The Park Board accepted the design for the fountain, submitted by architects Warren & Wetmore, on December 30, 1903.  Two months earlier it had approved the location—on Riverside Drive at 76th Street.  The architects’ baroque fountain featured a spread-winged eagle above a coat of arms and a shell-shaped basin fed by a dolphin.   Water from the basin spilled into a large pool.  The entire Tennessee marble fountain formed part of the stone wall separating the Drive from Riverside Park.  Along the rim of the pool was the inscription “Bequeathed to the people of New York by Robert Ray Hamilton"

Far beneath the fountain, at the base of the wall on the Park side, was a marble bowl that served as a horse trough for thirsty, passing carriage horses.  In reporting on the installation of the Hamilton Fountain, newspapers said it was “for man and beasts.” 

The marble horse fountain, seen here in 1935, was the "beast" portion.  It was eventually covered by feet of dirt and debris. photo Alajos Schuszler/New York City Parks Photo Archive 
By the second half of the 20th century the horse trough in the park was buried by accumulated soil—a total of 10 to 12 feet deep by the new century.  With the parkside marble bowl long forgotten, the “man and beast” comment resulted in the lavish ornamental fountain on the Drive being termed a “horse trough;” a reputation it still carries.  In fact, Hamilton’s will does not mention the "ornamental fountain" being used by horses, and its positioning makes that improbable.  Carriage drivers would have to direct their horses onto the sidewalk to take a drink.

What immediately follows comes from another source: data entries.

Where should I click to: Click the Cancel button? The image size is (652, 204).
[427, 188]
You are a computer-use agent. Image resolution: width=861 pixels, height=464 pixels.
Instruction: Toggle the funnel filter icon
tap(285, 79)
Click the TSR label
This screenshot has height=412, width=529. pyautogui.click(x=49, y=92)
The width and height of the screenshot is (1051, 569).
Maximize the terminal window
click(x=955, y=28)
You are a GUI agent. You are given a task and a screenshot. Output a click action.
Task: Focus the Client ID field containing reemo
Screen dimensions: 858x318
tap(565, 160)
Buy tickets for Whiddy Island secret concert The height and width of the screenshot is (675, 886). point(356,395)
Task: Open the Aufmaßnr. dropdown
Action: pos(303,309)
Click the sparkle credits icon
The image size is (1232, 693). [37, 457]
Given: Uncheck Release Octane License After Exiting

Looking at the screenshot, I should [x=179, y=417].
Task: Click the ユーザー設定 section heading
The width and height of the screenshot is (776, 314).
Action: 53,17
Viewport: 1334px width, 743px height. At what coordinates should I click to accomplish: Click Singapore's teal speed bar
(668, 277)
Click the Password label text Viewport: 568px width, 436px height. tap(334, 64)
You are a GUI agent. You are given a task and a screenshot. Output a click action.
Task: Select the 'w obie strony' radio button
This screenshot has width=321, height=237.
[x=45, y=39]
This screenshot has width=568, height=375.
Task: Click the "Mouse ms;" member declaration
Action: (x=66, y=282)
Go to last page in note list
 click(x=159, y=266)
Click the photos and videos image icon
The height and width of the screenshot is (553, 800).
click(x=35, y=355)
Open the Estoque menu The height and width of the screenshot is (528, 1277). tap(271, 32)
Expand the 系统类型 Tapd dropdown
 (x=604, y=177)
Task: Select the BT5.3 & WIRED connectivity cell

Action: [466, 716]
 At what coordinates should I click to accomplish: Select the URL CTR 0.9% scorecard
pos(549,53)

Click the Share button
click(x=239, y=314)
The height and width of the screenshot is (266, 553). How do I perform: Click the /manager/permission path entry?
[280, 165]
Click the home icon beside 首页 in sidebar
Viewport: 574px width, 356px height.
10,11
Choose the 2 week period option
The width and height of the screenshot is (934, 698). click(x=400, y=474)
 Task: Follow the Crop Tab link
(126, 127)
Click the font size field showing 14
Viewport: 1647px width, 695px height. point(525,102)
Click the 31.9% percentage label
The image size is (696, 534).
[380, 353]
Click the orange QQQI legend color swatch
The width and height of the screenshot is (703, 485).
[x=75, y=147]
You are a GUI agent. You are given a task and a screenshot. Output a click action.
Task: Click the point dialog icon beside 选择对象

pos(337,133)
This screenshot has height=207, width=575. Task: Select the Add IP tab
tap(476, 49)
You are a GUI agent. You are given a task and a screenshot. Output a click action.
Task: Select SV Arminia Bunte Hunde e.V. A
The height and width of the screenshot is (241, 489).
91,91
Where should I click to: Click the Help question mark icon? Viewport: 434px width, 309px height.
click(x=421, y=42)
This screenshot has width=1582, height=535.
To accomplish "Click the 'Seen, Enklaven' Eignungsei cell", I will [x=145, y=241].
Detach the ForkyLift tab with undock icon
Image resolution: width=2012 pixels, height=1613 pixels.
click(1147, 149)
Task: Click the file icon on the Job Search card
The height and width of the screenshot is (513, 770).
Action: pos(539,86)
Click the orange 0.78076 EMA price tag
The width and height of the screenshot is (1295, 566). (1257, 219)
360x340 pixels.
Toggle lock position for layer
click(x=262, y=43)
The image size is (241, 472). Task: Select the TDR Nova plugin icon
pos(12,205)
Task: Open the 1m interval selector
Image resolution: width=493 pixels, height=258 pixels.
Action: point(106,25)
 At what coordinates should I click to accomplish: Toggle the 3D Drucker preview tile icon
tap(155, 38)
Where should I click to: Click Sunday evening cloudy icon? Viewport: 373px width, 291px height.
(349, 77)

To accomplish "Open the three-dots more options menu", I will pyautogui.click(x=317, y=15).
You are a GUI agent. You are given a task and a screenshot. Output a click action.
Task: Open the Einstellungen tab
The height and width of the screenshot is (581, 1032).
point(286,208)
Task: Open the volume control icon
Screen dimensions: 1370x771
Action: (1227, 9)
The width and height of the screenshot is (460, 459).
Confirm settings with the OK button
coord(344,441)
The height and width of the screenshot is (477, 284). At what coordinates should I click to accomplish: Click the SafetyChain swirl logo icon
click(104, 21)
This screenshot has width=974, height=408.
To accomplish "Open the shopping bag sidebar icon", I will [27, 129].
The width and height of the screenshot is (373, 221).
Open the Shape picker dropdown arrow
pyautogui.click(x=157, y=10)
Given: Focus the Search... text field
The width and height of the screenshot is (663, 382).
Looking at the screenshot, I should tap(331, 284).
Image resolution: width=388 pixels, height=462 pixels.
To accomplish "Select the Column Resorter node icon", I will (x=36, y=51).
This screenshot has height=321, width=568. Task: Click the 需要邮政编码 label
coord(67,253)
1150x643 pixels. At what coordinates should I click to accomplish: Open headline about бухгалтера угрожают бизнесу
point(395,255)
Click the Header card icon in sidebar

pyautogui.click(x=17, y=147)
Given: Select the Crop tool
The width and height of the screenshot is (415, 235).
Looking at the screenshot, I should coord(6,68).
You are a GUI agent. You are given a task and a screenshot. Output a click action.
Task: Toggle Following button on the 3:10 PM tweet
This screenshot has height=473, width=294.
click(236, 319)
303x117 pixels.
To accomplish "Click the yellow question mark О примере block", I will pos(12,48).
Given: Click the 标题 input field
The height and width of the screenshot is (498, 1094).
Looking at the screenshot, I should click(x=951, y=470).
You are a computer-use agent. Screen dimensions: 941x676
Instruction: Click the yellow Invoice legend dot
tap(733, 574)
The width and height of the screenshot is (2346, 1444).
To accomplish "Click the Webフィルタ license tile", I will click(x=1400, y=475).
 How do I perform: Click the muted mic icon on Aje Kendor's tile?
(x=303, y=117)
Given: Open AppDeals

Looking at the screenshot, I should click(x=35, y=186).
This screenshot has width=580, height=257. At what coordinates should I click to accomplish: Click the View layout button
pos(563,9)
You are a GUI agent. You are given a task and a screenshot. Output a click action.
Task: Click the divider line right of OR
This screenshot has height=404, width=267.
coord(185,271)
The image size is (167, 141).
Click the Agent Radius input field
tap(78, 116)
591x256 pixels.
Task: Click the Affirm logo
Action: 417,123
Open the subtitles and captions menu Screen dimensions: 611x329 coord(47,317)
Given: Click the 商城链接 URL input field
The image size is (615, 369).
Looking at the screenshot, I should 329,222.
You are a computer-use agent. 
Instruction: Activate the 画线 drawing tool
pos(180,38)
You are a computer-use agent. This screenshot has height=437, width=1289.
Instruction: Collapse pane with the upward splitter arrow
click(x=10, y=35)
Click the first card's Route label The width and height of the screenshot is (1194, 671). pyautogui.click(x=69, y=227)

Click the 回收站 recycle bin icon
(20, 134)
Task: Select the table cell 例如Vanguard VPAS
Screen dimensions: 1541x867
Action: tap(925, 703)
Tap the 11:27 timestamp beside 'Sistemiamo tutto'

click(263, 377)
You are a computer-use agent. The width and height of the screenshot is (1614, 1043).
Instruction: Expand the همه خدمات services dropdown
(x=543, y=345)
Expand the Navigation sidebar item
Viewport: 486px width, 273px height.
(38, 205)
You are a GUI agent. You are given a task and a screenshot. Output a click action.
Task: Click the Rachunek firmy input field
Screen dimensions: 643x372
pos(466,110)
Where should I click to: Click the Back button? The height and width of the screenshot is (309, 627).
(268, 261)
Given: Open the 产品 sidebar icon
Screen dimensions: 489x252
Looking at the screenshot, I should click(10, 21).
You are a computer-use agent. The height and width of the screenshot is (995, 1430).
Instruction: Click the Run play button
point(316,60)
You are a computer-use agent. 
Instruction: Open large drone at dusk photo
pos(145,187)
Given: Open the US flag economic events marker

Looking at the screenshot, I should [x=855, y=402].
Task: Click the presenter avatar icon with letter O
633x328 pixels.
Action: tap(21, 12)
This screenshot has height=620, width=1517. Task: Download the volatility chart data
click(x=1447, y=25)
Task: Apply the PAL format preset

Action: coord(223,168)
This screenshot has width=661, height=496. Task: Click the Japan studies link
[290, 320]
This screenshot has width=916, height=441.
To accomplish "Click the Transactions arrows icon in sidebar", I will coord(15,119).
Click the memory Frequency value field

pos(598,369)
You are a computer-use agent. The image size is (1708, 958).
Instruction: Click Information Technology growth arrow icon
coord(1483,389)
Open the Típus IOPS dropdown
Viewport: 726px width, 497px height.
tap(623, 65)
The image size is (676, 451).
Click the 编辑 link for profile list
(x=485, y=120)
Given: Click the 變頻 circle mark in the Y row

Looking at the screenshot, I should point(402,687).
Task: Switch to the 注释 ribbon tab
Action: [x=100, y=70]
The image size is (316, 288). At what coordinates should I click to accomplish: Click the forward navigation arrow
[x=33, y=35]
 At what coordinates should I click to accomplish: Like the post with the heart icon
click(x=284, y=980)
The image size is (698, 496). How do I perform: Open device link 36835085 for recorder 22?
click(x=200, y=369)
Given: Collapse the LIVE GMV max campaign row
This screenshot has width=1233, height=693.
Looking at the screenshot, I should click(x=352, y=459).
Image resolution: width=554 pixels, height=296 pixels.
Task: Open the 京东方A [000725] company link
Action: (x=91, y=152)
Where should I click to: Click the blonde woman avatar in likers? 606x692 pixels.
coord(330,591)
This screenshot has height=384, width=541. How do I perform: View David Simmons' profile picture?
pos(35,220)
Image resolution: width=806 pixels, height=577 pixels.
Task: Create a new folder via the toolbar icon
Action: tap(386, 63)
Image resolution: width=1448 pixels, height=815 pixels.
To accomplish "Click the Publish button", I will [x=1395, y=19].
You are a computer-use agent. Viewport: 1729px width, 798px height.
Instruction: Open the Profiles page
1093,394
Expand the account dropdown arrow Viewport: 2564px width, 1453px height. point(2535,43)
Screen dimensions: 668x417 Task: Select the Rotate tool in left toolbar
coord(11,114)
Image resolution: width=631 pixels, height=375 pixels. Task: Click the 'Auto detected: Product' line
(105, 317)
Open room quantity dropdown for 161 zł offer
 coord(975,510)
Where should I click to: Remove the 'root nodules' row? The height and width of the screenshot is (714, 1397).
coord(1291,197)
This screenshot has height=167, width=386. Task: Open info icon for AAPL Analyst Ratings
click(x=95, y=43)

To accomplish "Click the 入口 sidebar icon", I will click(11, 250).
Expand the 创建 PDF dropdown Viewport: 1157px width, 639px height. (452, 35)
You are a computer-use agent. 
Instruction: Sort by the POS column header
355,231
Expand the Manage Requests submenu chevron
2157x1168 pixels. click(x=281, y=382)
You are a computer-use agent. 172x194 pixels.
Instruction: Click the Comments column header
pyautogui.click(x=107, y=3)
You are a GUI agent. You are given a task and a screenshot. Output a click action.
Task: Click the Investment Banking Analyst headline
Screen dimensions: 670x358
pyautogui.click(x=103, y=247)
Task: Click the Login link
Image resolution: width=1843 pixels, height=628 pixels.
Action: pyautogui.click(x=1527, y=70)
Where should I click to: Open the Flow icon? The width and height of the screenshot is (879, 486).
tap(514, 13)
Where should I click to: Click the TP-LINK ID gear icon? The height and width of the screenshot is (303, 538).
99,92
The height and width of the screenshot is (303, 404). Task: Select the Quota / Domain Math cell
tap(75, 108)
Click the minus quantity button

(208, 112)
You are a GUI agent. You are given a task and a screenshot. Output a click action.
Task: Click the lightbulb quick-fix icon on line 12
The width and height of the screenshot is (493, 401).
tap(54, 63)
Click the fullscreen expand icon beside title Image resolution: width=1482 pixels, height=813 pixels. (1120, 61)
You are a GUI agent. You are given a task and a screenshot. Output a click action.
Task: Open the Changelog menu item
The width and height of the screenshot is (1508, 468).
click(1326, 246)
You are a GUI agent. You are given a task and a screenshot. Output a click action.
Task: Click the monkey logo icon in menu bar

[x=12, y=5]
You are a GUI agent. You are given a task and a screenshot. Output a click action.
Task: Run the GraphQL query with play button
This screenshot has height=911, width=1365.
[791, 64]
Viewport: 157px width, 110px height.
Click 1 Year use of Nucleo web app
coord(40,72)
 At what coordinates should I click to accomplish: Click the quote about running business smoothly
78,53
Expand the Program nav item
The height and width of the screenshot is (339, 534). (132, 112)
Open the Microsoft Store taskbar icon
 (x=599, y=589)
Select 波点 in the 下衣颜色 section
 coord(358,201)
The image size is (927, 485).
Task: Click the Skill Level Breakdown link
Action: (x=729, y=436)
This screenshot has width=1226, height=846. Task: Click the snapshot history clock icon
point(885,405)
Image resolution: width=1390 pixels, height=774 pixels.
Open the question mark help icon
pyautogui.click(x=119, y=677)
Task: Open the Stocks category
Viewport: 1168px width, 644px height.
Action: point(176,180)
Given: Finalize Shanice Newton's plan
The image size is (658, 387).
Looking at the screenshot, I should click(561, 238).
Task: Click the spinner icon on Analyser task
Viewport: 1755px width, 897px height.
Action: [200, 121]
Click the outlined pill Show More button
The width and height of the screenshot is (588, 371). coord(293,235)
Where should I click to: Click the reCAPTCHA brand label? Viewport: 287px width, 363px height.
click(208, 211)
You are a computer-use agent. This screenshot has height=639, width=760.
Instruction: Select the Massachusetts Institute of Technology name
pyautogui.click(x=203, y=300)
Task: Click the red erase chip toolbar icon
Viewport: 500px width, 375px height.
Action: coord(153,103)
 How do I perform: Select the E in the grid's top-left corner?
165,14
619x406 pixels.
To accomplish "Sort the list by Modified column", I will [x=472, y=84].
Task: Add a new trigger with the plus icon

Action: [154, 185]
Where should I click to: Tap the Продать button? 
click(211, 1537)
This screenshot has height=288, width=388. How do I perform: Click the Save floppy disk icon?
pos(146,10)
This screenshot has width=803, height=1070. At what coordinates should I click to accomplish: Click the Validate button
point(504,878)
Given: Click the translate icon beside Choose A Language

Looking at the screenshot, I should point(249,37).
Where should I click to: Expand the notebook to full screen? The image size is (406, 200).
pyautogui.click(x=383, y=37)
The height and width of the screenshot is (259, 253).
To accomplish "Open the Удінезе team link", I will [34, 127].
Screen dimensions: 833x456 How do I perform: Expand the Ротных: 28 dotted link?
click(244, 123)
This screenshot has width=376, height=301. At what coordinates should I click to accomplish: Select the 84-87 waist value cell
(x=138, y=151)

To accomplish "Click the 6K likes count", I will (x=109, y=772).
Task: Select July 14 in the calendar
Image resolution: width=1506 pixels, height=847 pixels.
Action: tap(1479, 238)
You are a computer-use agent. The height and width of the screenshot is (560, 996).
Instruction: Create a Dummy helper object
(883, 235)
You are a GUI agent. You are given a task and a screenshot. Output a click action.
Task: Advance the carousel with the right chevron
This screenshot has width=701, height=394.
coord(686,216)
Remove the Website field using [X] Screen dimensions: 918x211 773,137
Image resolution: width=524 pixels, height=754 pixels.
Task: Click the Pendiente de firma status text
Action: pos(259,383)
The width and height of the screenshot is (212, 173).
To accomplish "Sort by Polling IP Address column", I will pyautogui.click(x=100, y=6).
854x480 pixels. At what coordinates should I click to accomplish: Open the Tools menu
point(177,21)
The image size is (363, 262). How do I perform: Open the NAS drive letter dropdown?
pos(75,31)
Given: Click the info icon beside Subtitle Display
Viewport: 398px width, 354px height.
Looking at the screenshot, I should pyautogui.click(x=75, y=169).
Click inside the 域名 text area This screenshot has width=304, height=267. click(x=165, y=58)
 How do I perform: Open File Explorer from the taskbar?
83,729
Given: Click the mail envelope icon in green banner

Throughout the 20th century the marble fountain suffered vandalism and neglect.  The eagle’s beak was smashed off and the inscription was eroded to nearly illegibility.  Riverside Drive residents did their best, planting flowers in the no longer functioning basin. 

Then in 2008 the Riverside Park Fund and a small maintenance endowment initiated a $150,000 restoration.  The eagle’s beak was replaced, the stone restored, and the plumbing repaired.  And in November an archeological dig of sorts was undertaken to find the old marble horse trough.  It was successful.  Parks Commissioner Adrian Benepe said, on December 1, “the basin might be excavated and reused elsewhere, perhaps as a dog fountain” or “perhaps it will be amply documented and then simply left in place.  That will allow another parks commissioner in another era to find it again.”

In the meantime, the stunning marble fountain continues to be deemed a horse trough--an ironic similarity to the memory and reputation of its donor.